The Liberal communications minister, Paul Fletcher, is likely to face a well-funded independent in his blue-ribbon seat of Bradfield on Sydney’s north shore after community group Voices of Bradfield launched a recruitment drive for an independent candidate.
The former independent for Indi, Cathy McGowan, launched the campaign on Monday to find the suitable person, who will be selected by a recruitment panel.
The latest independent challenge in Liberal heartland comes as Kylea Tink, the newly minted independent candidate for the neighbouring seat of North Sydney, launched her campaign on Wednesday night to take on Trent Zimmerman, who has held the seat for the Liberals since 2015. It was previously held by the former treasurer Joe Hockey.
Tink’s launch on Zoom was hosted by ABC personality Julia Zemiro and was attended by over 440 people.
The move in Bradfield means that the Liberal party could be fighting challenges from independents from Palm Beach to the Harbour Bridge.
Following independent MP Zali Stegall’s 2019 victory in Warringah against the former Liberal prime minister Tony Abbott, independent candidates have emerged from the structures established by “Voices of” groups.
These groups have formed mainly driven by concern about the lack of action on climate change and have sought to galvanise community discontent about the major parties’ lack of action.
The loosely aligned independent candidate groups are expected to run well-funded campaigns in Mackellar, Bradfield and North Sydney, while Zali Steggall is re-contesting Warringah.
Spokesperson for the Bradfield group, neurologist Dr Kate Ahmad, said: “the electorate wants honest, transparent and accountable government, and the people of Bradfield don’t feel that their concerns are being taken seriously by the existing political parties in this regard”.
“We are looking for a determined and community-minded person to represent our concerns around the ‘Four Cs’ – action on the climate crisis, evident failings in the Covid response, the need for an ongoing corruption inquiry in the form of a federal integrity commission and real compassion across a range of social justice issues,” she said.
Paul Fletcher has held Bradfield for the Liberals since 2009. He holds the seat with a 16.6% margin, though he suffered a 4.5% swing against him in the 2019 election. He currently serves as minister for communications, urban infrastructure, cities and the arts.
Fletcher told the Guardian he was unsurprised by the emergence of an independent challenger in his seat.
“At my first election in Bradfield, the byelection in 2009, there were 21 candidates, almost all of whom were, by definition, independent or minor party candidates,” he said.
“And in just about every election since then there’s been a healthy number of independent and minor party candidates running in Bradfield. It is not surprising that the next election will be no different.”

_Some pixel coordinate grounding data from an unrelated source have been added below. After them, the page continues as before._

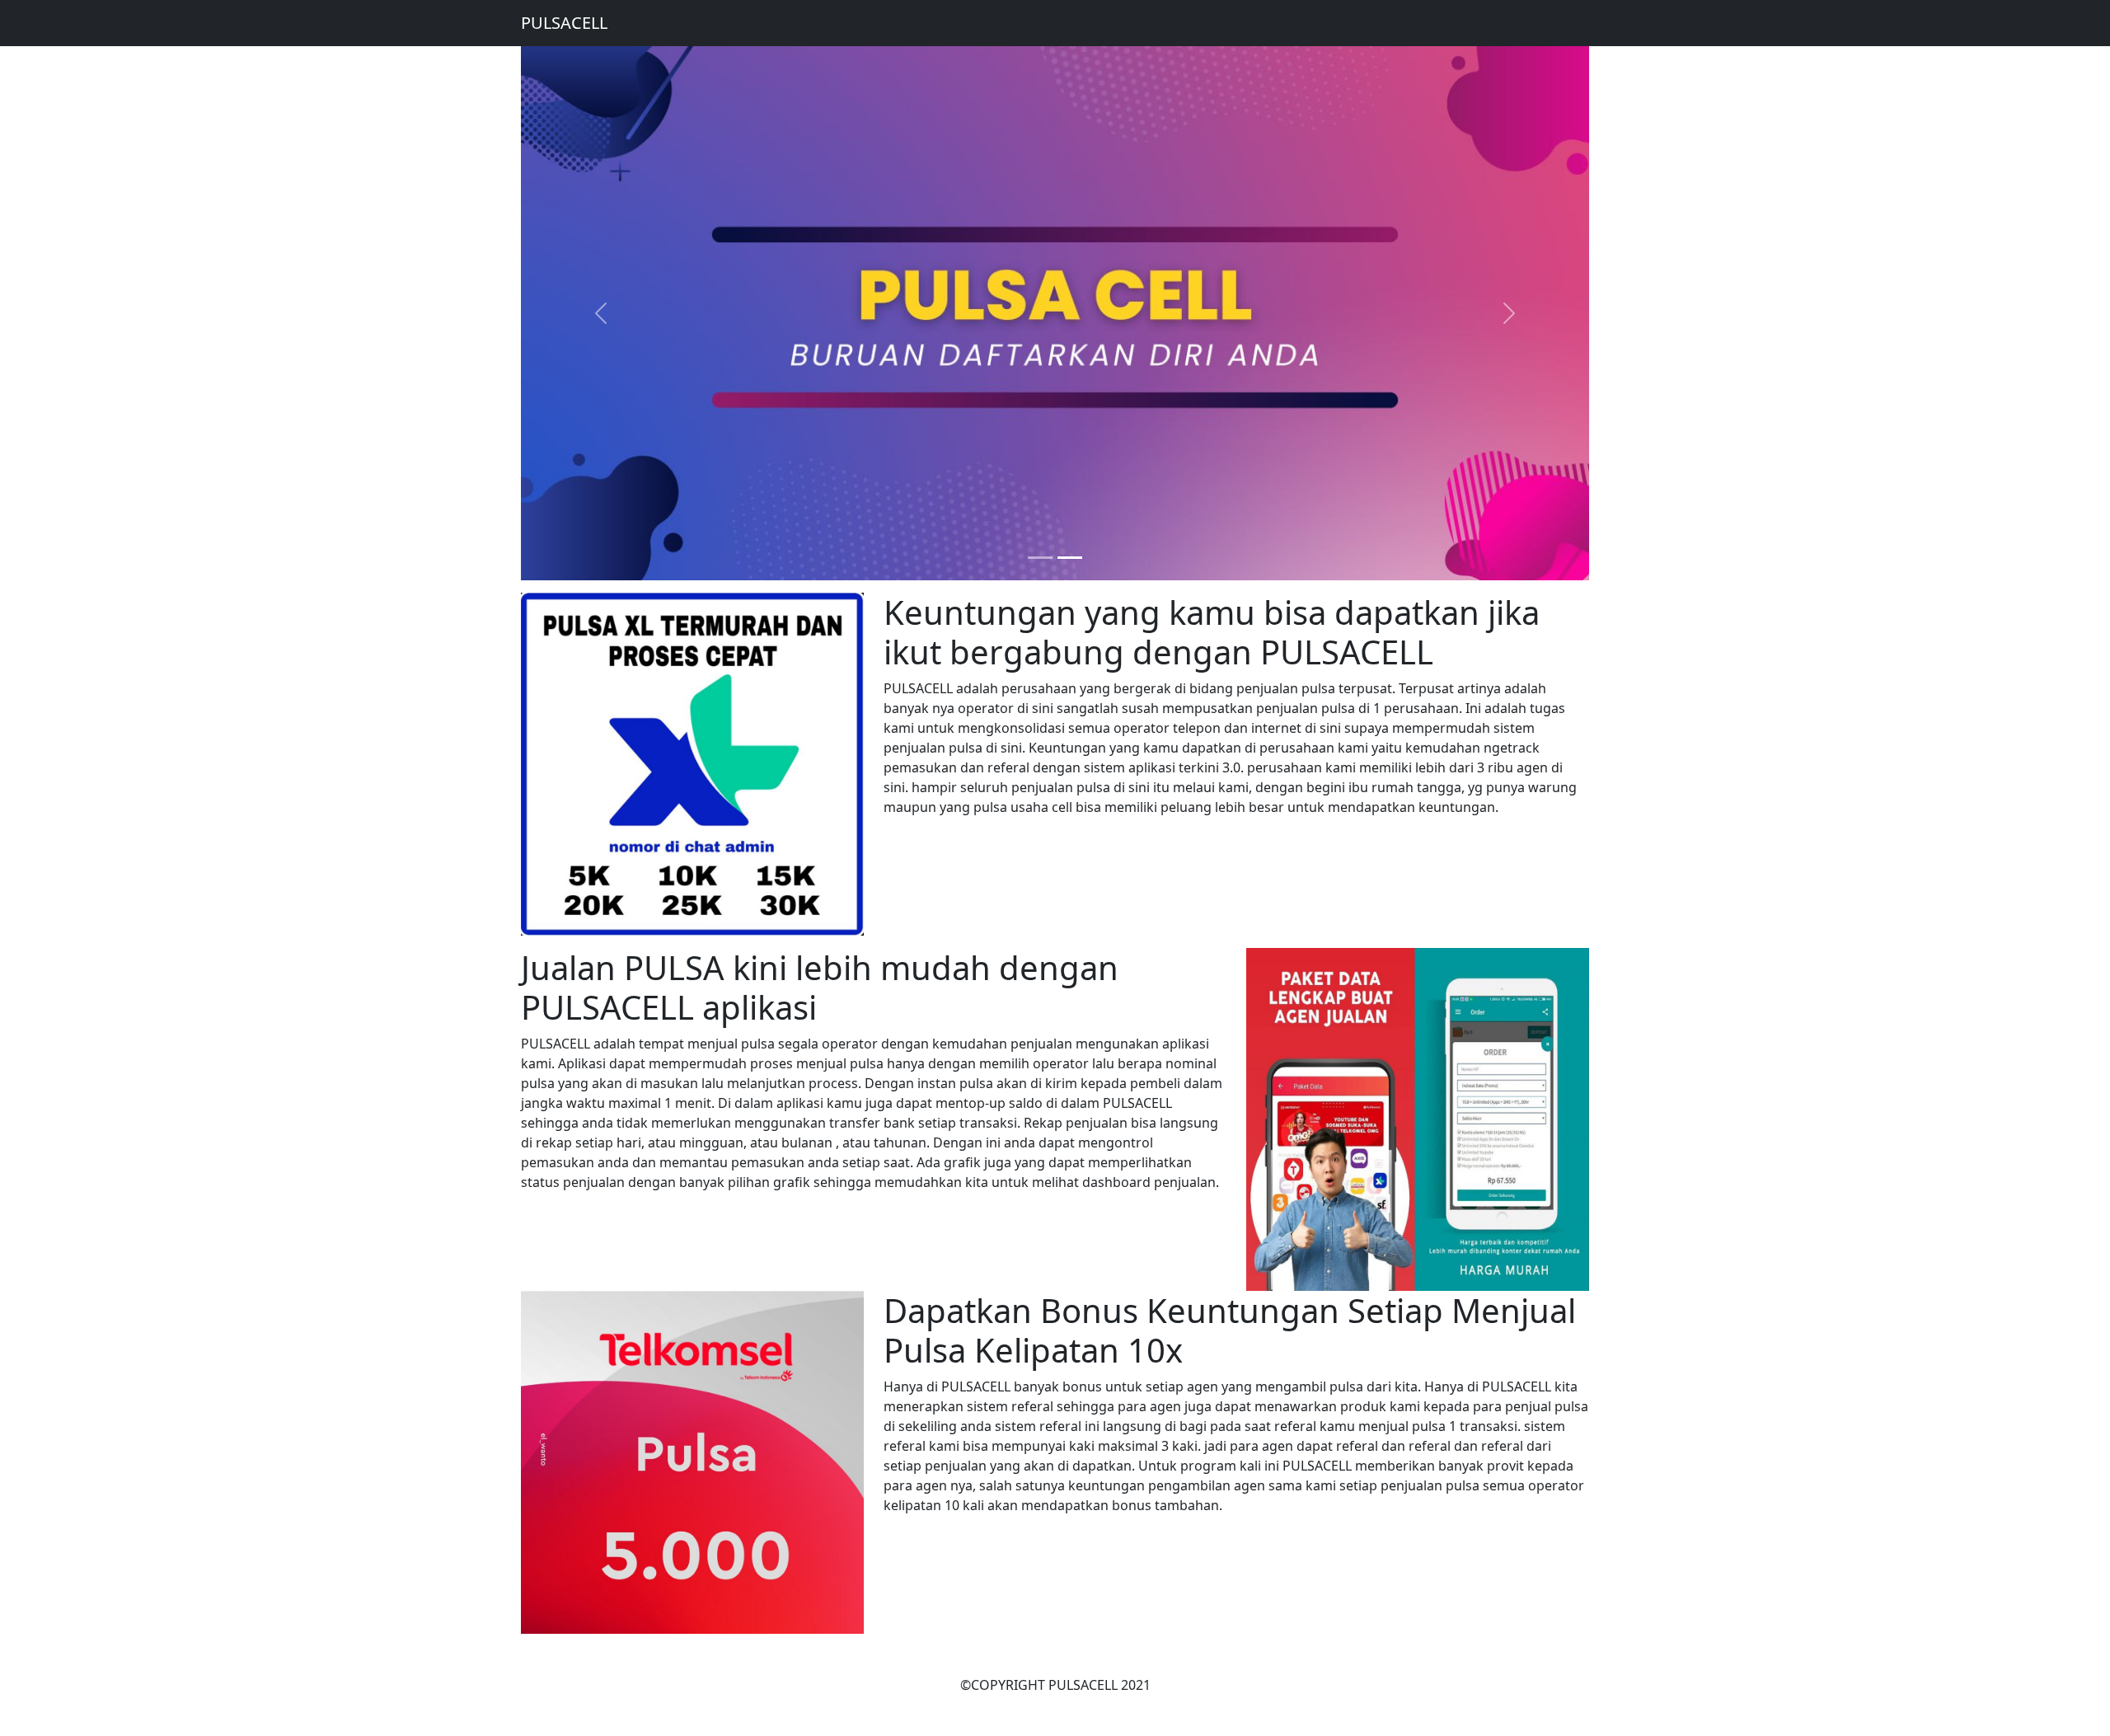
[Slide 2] (1069, 557)
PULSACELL (564, 23)
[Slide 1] (1040, 557)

Chris Stone, director of the NSW Liberal party, warned that voting for an independent could deliver government to Labor.
“Voting for an independent candidate in Liberal-held seats risks delivering a weak Albanese-led Labor government that would increase taxes and put Australia’s economic recovery at risk,” he said.

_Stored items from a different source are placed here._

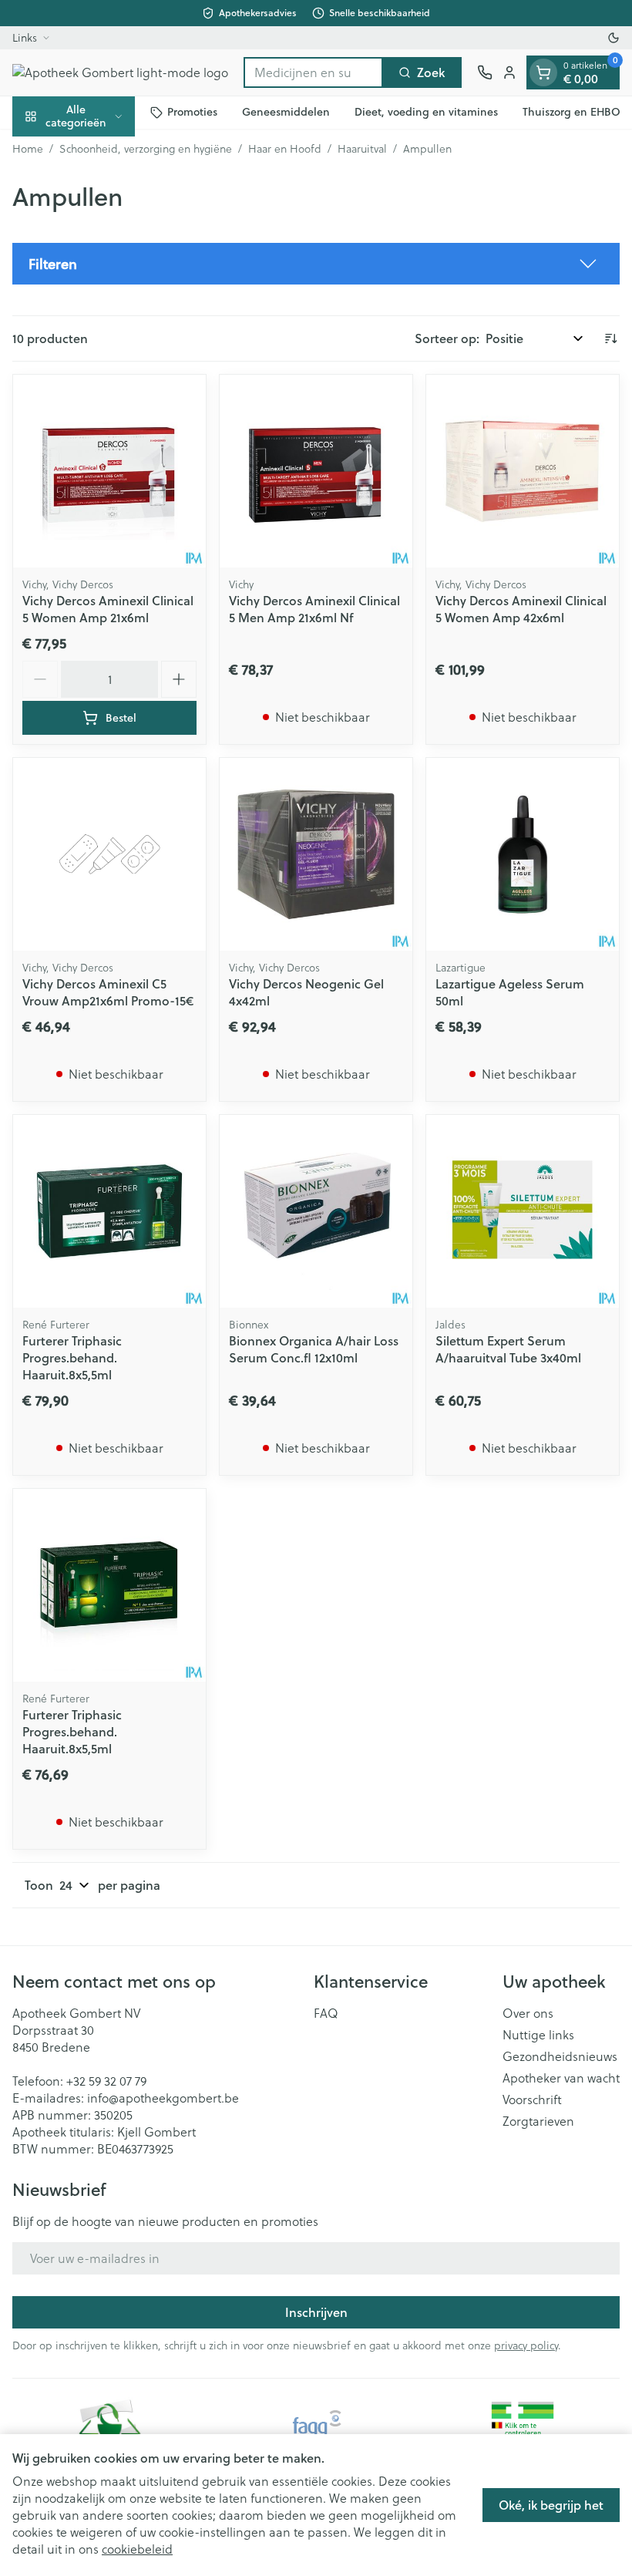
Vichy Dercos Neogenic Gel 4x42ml (306, 992)
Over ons (528, 2013)
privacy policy (526, 2345)
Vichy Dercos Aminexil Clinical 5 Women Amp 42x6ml (521, 608)
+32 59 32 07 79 (106, 2081)
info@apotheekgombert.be (163, 2097)
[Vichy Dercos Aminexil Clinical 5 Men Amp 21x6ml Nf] (316, 471)
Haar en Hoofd (284, 149)
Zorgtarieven (538, 2121)
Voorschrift (532, 2099)
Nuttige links (538, 2034)
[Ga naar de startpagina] (120, 72)
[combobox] (313, 72)
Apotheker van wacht (561, 2077)
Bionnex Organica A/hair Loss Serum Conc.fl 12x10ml (313, 1349)
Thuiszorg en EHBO (571, 112)
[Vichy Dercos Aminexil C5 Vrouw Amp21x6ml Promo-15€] (109, 854)
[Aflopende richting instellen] (610, 338)
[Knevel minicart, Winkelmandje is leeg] (543, 72)
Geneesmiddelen (286, 112)
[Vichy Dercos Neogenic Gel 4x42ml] (316, 854)
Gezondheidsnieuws (560, 2056)
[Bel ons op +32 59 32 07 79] (484, 72)
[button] (316, 264)
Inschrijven (316, 2312)
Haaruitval (362, 149)
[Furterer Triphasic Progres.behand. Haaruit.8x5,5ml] (109, 1211)
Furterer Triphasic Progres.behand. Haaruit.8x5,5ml (72, 1357)
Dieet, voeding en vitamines (426, 112)
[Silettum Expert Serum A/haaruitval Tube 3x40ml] (522, 1211)
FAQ (326, 2013)
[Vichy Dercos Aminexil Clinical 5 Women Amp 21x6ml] (109, 471)
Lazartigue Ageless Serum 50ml (509, 992)
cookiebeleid (137, 2549)
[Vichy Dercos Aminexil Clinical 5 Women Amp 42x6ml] (522, 471)
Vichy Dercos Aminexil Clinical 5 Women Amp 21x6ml (107, 608)
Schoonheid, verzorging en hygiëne (145, 149)
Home (27, 149)
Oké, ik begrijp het (551, 2505)
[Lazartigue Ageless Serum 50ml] (522, 854)
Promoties (192, 112)
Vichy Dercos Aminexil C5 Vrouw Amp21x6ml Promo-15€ (107, 992)
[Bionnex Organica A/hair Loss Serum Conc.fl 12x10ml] (316, 1211)
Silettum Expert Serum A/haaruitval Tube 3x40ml (508, 1349)
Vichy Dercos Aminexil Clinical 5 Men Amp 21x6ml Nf (314, 608)
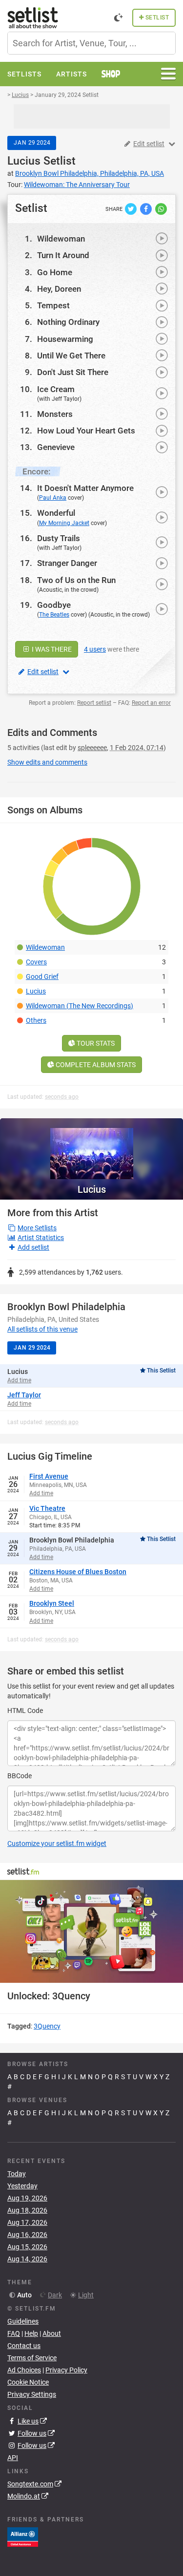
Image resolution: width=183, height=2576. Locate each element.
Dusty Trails (58, 538)
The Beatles (54, 614)
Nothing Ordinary (68, 322)
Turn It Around (63, 255)
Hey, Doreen (59, 289)
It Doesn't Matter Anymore (85, 488)
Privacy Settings (31, 2394)
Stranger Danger (67, 563)
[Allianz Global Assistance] (22, 2536)
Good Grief (42, 976)
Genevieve (56, 447)
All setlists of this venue (42, 1329)
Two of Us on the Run (76, 580)
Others (36, 1020)
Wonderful (56, 513)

“The fact that groups pushing independents have not appeared in Labor-held seats does make one question how “independent” these groups really are and whether they are not just a front for the Labor party and the Greens,” he said.
The Bradfield independent group began seven months ago and has now incorporated a formal structure for fundraising. It says 400 people have signed up to its newsletter and 50 active volunteers have begun letterboxing the electorate – even before a candidate has been chosen.
The candidate will be chosen by a selection panel, which has established a formal application process via the Voices of Bradfield website.